— Task to carry out —
Set down a word-for-word copy of the data below, limited to the lines from the first through the line with "is (1497, 812).".

[Collected data]
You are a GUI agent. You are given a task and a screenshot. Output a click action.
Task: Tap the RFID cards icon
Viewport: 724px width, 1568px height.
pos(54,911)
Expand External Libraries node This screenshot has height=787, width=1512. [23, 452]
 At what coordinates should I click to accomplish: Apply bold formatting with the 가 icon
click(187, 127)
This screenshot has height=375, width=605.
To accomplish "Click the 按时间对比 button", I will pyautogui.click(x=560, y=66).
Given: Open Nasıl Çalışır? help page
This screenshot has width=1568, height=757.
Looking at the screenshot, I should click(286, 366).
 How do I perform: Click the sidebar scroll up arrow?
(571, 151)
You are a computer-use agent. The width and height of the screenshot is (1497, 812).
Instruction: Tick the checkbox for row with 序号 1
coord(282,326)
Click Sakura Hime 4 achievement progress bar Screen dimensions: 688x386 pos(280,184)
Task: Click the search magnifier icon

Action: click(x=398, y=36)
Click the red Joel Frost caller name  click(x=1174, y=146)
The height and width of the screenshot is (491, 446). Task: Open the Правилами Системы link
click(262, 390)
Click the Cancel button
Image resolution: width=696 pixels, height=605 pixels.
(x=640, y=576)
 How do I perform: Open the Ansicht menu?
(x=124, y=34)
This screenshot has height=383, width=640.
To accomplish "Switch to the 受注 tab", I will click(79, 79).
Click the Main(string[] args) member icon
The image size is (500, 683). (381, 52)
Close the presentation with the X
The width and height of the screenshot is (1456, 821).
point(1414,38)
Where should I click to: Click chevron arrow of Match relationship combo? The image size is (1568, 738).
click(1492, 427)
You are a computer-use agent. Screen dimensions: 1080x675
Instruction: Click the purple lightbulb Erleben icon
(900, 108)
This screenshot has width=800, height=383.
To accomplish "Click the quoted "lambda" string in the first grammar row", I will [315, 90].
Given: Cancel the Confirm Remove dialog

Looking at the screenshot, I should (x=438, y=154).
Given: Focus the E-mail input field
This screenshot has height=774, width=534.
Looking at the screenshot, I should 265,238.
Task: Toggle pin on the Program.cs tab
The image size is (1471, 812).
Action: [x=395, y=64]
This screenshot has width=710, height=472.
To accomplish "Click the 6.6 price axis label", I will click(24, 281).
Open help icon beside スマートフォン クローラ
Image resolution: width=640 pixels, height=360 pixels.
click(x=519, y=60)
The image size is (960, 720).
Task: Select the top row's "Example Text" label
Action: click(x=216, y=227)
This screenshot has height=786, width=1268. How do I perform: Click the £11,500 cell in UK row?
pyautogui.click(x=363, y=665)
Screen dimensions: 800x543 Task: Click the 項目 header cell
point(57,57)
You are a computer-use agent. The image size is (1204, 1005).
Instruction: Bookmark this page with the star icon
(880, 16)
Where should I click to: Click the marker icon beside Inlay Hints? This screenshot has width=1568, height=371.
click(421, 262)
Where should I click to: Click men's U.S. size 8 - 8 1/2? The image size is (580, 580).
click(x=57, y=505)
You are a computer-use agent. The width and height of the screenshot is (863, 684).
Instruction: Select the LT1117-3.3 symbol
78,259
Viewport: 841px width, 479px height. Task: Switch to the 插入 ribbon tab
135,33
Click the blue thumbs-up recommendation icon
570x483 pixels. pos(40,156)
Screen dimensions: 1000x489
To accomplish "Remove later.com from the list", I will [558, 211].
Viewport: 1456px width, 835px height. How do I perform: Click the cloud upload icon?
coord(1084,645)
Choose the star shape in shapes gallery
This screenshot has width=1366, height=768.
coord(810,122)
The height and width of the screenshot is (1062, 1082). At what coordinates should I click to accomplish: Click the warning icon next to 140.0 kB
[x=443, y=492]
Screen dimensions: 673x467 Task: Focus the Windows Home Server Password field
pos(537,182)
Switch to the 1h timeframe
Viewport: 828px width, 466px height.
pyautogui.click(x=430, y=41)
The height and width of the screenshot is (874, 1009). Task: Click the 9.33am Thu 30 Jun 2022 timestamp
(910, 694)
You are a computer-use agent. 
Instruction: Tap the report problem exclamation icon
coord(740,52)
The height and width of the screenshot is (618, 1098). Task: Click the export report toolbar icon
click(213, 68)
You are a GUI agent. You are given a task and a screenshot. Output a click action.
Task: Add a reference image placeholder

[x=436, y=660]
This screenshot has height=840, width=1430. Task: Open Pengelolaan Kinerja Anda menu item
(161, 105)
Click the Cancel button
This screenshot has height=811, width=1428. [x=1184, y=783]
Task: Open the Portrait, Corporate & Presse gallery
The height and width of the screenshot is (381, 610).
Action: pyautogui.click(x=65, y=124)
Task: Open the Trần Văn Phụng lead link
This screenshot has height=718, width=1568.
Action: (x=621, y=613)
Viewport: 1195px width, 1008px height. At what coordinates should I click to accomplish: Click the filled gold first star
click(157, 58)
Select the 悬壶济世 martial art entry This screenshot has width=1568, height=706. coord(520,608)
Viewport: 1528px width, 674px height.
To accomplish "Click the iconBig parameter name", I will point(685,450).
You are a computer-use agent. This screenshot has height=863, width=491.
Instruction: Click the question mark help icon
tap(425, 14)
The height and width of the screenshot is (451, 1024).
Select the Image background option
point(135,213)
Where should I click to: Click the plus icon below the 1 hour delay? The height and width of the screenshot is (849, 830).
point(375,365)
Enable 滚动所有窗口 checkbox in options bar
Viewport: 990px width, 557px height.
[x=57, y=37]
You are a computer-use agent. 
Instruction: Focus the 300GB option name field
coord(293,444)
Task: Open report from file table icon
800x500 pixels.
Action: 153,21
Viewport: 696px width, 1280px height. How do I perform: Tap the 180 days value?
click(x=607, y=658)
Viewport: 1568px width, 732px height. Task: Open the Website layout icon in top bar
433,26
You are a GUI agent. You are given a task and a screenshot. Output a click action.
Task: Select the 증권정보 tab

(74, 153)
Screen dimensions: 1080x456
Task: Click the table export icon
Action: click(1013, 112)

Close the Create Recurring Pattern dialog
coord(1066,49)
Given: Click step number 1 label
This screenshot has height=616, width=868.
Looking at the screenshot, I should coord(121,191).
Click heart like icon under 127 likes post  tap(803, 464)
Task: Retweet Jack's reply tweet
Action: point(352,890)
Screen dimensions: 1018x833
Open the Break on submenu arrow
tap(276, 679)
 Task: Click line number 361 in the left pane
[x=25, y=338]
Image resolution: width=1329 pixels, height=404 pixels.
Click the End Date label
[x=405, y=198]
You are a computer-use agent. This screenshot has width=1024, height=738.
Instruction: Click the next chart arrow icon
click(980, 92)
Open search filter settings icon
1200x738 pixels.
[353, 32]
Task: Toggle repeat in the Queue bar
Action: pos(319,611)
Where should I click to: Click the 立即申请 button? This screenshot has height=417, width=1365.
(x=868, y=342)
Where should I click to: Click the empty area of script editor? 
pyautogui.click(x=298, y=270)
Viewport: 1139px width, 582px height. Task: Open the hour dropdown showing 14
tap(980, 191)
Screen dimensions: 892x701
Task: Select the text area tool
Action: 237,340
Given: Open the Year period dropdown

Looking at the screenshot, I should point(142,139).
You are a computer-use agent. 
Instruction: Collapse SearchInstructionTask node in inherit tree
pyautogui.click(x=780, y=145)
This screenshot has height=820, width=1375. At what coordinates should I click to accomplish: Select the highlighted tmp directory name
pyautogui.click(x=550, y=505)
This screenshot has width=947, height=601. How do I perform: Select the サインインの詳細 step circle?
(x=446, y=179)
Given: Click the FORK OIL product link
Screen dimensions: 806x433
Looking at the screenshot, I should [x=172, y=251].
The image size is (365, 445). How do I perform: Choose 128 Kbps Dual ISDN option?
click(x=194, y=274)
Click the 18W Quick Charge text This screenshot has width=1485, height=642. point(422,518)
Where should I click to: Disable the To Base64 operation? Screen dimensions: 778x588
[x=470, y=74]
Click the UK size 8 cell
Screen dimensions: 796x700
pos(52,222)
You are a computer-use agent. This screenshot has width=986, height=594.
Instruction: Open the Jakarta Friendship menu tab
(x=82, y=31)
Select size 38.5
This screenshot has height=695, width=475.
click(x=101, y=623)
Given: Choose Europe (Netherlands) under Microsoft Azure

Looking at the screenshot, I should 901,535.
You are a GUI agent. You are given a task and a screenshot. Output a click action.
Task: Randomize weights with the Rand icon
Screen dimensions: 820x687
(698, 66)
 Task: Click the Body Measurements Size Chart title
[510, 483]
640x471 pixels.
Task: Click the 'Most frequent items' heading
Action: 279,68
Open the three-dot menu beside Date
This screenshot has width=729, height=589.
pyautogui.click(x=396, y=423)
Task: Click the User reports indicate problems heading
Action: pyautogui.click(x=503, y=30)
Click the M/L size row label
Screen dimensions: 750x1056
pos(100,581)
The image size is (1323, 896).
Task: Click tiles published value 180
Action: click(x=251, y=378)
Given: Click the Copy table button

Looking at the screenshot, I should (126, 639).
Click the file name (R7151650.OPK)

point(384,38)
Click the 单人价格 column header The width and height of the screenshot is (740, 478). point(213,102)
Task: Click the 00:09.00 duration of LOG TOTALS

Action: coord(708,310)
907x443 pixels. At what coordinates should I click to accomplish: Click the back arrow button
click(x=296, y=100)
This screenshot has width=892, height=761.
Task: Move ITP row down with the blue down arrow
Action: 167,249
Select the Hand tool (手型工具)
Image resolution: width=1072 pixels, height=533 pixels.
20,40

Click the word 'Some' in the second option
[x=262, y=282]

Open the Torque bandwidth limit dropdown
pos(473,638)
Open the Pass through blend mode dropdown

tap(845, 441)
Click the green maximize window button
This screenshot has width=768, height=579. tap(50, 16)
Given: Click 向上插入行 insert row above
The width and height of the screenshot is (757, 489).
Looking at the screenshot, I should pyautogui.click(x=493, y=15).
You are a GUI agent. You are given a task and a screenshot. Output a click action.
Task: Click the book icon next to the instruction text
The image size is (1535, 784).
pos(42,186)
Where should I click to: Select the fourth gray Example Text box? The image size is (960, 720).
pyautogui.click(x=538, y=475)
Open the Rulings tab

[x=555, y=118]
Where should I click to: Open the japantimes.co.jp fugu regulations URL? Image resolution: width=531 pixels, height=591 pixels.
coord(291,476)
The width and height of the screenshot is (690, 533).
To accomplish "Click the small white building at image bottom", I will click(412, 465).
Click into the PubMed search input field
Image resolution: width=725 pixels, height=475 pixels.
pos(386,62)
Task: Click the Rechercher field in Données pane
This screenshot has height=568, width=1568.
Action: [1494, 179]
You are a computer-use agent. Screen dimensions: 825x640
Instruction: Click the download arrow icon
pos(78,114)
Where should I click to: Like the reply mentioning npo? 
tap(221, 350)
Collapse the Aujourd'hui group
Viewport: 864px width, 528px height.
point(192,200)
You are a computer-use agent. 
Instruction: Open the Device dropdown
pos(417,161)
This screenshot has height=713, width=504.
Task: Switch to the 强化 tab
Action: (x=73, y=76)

— Answer for this exercise —
You are a GUI agent. You are given a task and a screenshot. Output a click action.
Task: Tap the RFID cards icon
Viewport: 724px width, 1568px height.
pos(54,911)
Expand External Libraries node This screenshot has height=787, width=1512. [23, 452]
 At what coordinates should I click to accomplish: Apply bold formatting with the 가 icon
click(187, 127)
This screenshot has height=375, width=605.
To accomplish "Click the 按时间对比 button", I will pyautogui.click(x=560, y=66).
Given: Open Nasıl Çalışır? help page
This screenshot has width=1568, height=757.
Looking at the screenshot, I should click(286, 366).
 How do I perform: Click the sidebar scroll up arrow?
(571, 151)
You are a computer-use agent. The width and height of the screenshot is (1497, 812).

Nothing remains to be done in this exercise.